With the 40th birthday of punk currently being celebrated, I thought it was apt to reissue a slightly revised version of the story and to provide a background soundtrack to my novel.  Here is my selection of the key tracks form the period- the best and the ones I feel are most significant to me.  A lot of them feature in the book itself and they are still precious to me today.  I hope you enjoy them.

  1. Jethro Tull, ‘Living in the past’–  Why this track? There are three reasons.  This the sort of prog rock that I was listening to exclusively until punk came along. Secondly, there’s the flute: I was a flute player in my early teens (as I describe in Freak or smoothy?) and I desperately wanted to be able to play this- but never really could.  Lastly, front man Ian Anderson is from Dunfermline, so it’s an ideal choice to represent the ‘old order’ prior to 1976.  Guitar solos were the thing for me; very often, if there wasn’t a solo, I wasn’t interested.  Punk taught me differently:  songs can be fast- verse, chorus, verse, chorus, end- without any guitar noodling in the middle and with the vocals sung in your own voice- or a cod-London vowels if you idolised the Pistols too much.
  2. Led Zeppelin, ‘Stairway to heaven–  Here’s a guilty pleasure to confess to.  In many respects this song is exactly what punk was revolting against: overlong, indulgent, divorced from reality in its Tolkienesque, hippy, arty-farty nonsense.  Even so I still love the tune (and even some of the mystical, folkloric sentiments) and it is one of the great examples of rock recorder- possibly the only one- and a million miles form the squeaks and squawks we produced on our recorders at Wilthorpe Junior School;
  3. The Damned, ‘Neat, neat, neat‘-   The Damned’s song ‘New Rose‘ was the first ever ‘official’ punk single and it is just as catchy and exciting after all this time. As you’ll see, though, I haven’t chosen ‘New Rose.’  Instead, I’ve selected the band’s second release, ‘Neat, neat, neat.’  This came out in February 1977 and I vividly recall hearing that opening bassline on John Peel and falling in love with the tune.
  4. Sex Pistols, ‘Anarchy in the UK‘-  They were beaten by a month by The Damned, but the Pistol‘s first single is still a significant statement: regardless of the background of the group and of Malcolm McLaren’s arty/ situationist pretensions, the lyrics of the song expressed rebellion and freedom directly to an receptive audience; whatever was intended, it spoke of a new attitude, a new lifestyle and a new politics.  For some of us, those opening words “I am an anti-Christ, I am an anarchist” still  provide a manifesto and a call to the barricades.

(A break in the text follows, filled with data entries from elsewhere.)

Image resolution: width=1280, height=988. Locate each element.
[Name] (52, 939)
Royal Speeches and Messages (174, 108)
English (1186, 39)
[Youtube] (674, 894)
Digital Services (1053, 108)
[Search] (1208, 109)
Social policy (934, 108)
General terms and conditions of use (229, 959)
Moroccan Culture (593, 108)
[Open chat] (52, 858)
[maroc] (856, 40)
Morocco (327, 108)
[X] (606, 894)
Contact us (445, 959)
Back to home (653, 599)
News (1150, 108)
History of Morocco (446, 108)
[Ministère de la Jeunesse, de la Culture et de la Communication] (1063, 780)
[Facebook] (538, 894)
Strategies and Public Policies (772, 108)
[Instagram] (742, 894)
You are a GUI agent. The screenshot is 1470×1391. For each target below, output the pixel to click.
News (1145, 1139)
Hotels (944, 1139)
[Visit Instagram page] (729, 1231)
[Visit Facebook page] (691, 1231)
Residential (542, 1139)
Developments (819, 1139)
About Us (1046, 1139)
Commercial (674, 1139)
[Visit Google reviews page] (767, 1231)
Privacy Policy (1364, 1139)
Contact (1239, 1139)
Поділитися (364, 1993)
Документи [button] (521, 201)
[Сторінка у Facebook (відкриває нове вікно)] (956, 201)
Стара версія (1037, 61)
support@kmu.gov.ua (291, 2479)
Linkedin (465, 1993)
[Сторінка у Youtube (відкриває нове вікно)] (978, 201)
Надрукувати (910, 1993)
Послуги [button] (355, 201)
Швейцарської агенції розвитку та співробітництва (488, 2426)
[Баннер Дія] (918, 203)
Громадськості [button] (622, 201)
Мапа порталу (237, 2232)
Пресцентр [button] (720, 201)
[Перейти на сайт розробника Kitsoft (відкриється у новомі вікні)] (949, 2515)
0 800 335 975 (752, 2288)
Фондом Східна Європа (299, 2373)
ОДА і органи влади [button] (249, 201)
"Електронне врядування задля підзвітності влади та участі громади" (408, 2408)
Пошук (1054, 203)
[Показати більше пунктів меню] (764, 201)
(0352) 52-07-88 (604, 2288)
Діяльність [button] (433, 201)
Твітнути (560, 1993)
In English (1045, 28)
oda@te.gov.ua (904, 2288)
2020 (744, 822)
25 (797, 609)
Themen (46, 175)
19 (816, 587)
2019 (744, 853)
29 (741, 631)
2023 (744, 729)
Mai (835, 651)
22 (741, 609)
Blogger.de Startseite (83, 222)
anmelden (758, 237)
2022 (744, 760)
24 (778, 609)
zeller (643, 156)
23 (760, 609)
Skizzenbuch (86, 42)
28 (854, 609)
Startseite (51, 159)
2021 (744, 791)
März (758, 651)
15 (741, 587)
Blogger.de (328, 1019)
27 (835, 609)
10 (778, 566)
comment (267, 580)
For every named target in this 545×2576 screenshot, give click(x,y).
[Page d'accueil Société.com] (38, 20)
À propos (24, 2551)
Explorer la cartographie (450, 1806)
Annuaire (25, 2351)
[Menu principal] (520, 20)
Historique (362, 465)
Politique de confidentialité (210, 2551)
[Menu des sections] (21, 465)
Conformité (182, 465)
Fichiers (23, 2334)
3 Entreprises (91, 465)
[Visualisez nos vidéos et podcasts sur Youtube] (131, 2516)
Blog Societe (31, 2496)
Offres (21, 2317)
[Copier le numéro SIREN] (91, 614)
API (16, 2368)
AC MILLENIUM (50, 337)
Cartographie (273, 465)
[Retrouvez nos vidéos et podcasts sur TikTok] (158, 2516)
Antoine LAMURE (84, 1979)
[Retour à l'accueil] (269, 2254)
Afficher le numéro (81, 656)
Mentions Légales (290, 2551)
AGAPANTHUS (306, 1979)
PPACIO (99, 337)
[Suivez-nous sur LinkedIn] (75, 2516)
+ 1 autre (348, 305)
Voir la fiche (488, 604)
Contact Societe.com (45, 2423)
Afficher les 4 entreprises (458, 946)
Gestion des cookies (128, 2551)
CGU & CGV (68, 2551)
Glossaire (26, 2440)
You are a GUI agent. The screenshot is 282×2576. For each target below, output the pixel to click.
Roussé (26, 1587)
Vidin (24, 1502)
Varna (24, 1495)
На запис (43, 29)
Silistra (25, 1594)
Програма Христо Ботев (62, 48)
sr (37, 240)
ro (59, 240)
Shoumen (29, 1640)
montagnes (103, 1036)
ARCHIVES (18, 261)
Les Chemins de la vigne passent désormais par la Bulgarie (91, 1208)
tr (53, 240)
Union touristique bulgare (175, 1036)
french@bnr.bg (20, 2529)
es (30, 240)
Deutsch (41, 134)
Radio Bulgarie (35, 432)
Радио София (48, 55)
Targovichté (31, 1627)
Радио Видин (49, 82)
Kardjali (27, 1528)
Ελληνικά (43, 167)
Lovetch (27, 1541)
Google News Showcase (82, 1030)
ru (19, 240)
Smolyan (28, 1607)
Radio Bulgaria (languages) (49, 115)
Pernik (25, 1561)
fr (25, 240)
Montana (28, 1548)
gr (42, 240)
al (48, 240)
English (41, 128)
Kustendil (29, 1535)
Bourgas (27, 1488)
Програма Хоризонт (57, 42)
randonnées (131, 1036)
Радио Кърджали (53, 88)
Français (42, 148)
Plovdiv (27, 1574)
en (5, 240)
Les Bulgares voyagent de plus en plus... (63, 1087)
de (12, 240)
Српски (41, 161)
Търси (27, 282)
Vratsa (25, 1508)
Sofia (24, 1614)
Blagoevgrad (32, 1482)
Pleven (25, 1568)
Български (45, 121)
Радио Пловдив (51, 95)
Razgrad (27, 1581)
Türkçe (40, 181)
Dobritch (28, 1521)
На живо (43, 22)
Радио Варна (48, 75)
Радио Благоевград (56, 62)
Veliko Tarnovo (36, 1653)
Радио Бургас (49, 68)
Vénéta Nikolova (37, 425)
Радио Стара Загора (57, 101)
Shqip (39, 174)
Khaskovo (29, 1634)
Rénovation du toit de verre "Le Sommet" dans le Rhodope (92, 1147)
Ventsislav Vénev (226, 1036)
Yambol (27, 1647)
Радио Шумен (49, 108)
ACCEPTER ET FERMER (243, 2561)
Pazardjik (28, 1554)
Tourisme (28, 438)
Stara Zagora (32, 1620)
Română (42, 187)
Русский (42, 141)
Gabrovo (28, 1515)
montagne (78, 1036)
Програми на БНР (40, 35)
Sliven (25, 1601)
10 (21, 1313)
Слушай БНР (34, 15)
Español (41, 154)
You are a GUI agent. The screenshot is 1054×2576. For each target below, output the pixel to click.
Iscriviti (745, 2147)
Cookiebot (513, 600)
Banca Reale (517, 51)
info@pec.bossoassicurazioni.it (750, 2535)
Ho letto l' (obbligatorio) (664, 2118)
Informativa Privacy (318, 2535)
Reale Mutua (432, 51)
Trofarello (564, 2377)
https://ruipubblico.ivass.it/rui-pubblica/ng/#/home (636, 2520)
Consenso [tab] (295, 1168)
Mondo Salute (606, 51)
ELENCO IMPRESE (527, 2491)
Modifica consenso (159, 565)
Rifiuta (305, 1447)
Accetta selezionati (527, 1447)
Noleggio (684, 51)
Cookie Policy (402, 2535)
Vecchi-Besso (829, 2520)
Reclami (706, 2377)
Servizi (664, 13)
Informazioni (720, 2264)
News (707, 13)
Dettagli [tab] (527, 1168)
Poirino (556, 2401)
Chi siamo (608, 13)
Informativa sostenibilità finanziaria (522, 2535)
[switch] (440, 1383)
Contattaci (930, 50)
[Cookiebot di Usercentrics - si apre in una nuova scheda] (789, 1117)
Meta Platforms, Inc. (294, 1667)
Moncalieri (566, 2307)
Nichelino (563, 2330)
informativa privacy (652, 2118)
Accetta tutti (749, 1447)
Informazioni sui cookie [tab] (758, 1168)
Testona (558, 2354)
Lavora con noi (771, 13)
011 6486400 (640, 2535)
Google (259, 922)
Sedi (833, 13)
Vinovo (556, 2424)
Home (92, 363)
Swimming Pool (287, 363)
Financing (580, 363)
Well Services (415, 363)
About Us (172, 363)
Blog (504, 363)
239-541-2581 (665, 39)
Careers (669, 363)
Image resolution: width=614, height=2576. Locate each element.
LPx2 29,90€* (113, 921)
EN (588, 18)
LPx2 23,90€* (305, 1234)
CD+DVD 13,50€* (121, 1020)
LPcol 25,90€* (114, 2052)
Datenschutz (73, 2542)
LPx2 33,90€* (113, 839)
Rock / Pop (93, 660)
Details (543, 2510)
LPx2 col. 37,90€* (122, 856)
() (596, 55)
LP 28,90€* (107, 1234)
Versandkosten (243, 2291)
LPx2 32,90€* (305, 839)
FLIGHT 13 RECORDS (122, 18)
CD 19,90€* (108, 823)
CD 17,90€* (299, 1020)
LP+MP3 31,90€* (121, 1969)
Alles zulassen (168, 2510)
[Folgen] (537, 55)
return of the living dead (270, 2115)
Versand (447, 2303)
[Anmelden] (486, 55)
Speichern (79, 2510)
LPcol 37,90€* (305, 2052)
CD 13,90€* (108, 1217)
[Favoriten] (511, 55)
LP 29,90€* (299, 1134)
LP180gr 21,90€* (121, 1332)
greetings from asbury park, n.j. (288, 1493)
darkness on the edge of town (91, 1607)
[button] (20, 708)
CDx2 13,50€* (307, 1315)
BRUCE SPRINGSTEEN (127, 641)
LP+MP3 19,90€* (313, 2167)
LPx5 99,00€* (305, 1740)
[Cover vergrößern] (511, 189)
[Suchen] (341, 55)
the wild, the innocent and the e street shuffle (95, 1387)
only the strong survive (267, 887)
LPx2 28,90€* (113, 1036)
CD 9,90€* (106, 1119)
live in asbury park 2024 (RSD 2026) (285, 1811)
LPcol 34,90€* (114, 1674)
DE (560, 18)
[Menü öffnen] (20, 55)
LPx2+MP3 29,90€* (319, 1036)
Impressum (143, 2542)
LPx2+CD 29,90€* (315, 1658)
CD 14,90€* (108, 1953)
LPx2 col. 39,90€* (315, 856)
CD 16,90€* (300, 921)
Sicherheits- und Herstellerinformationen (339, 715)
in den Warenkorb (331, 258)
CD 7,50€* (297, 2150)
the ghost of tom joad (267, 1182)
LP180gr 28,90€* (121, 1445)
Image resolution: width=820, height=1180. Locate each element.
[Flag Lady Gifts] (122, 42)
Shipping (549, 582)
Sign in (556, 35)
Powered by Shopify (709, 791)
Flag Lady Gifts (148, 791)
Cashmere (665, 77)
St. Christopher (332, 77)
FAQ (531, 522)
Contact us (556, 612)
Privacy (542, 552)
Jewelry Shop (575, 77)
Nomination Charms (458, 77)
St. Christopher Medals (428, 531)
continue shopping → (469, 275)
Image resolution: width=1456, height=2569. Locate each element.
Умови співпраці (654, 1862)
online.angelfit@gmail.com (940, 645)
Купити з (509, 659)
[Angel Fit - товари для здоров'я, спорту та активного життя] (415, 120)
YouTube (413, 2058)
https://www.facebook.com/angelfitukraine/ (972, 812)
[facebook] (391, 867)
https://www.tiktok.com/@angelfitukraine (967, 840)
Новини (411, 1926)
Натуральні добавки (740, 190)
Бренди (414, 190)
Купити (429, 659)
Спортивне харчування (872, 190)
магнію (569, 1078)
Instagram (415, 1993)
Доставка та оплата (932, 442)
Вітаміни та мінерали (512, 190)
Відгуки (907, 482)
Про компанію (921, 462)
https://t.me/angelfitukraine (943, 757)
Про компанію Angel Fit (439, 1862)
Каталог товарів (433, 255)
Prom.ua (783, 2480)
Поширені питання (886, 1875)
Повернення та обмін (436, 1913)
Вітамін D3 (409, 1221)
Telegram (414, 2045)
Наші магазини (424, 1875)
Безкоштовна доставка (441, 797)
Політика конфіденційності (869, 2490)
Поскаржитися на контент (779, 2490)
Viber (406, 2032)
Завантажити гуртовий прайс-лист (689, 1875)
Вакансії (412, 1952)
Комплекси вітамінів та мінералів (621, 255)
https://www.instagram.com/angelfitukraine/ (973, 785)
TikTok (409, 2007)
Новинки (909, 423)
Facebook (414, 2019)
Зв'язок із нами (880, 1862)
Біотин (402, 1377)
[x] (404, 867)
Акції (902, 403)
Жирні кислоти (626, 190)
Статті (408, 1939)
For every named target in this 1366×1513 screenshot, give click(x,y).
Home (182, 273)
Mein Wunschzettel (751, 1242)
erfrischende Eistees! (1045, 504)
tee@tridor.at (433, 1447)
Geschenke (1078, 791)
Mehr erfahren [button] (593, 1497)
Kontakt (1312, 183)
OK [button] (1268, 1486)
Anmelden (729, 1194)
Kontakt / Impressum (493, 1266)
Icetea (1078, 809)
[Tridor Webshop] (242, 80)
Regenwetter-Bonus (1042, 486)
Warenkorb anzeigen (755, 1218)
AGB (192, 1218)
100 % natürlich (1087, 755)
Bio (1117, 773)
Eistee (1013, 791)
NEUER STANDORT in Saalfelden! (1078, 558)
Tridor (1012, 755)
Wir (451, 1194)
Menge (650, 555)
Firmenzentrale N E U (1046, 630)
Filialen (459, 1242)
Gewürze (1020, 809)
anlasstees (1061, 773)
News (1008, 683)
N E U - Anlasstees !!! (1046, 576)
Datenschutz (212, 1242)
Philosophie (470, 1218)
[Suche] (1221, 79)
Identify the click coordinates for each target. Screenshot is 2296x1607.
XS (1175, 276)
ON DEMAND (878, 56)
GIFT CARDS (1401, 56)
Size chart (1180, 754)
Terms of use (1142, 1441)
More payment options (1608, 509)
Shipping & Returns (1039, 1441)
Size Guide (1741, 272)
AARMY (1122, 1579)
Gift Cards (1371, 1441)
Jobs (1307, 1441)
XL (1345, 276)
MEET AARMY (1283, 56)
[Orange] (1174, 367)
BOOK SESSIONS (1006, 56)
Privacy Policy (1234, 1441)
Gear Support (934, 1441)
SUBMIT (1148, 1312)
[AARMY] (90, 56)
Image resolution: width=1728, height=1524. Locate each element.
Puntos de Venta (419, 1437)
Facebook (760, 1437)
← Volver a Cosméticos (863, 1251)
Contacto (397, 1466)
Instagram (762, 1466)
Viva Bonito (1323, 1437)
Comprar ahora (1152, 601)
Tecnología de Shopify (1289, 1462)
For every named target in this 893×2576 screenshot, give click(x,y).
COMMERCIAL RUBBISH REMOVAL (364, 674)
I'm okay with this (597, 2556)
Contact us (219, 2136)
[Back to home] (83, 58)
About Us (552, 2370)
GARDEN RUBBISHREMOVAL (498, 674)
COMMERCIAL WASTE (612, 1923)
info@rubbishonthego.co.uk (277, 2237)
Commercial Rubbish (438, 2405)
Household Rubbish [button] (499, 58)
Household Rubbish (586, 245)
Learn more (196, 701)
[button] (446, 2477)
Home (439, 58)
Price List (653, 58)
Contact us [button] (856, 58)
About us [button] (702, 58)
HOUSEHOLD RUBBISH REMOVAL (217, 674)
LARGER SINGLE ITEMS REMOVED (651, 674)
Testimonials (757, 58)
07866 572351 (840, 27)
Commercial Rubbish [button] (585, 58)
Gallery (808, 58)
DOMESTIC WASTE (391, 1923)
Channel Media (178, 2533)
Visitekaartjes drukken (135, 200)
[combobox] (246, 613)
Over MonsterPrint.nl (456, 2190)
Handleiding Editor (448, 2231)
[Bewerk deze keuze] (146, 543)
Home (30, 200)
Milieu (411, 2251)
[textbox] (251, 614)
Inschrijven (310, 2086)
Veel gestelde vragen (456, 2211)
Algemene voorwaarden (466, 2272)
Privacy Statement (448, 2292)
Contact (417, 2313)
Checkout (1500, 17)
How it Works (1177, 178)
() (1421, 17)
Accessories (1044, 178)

  5. The Ramones, ‘Sheena is a punk rocker‘-  Because, in a paean to the imagined 1977 affair with Shona, the song could not be overlooked.  John and Shona buy this record in Edinburgh, feeling very grown up and daring in so doing- and that’s how buying your first, adult, rebellious record always feels.
  6. The Mekons- ‘Where were you?‘-   One of the best bands of the punk era to emerge from Leeds.  The first album is a triumph; I love all their work, so no apologies;
  7. 2.3- ‘Where to now?‘-  Also on Fast Records alongside The Mekons, 2.3 hailed from Sheffield (reason enough to include them you might argue).  This song and ‘All time low‘ remain all time favourites of mine.
  8. Penetration, ‘Don’t dictate‘-  This is just fantastic- I love Pauline Murray’s voice, especially that desperate kind of groan she makes towards the end.  It’s a dynamic expression of that new political and personal awareness that punk called forth, deliberately or not.
  9. The Skids, ‘Into the valley‘-  A book part-set in Dunfermline and mentioning the band means that this selection must feature the town’s greatest sons, especially in their fortieth birthday year.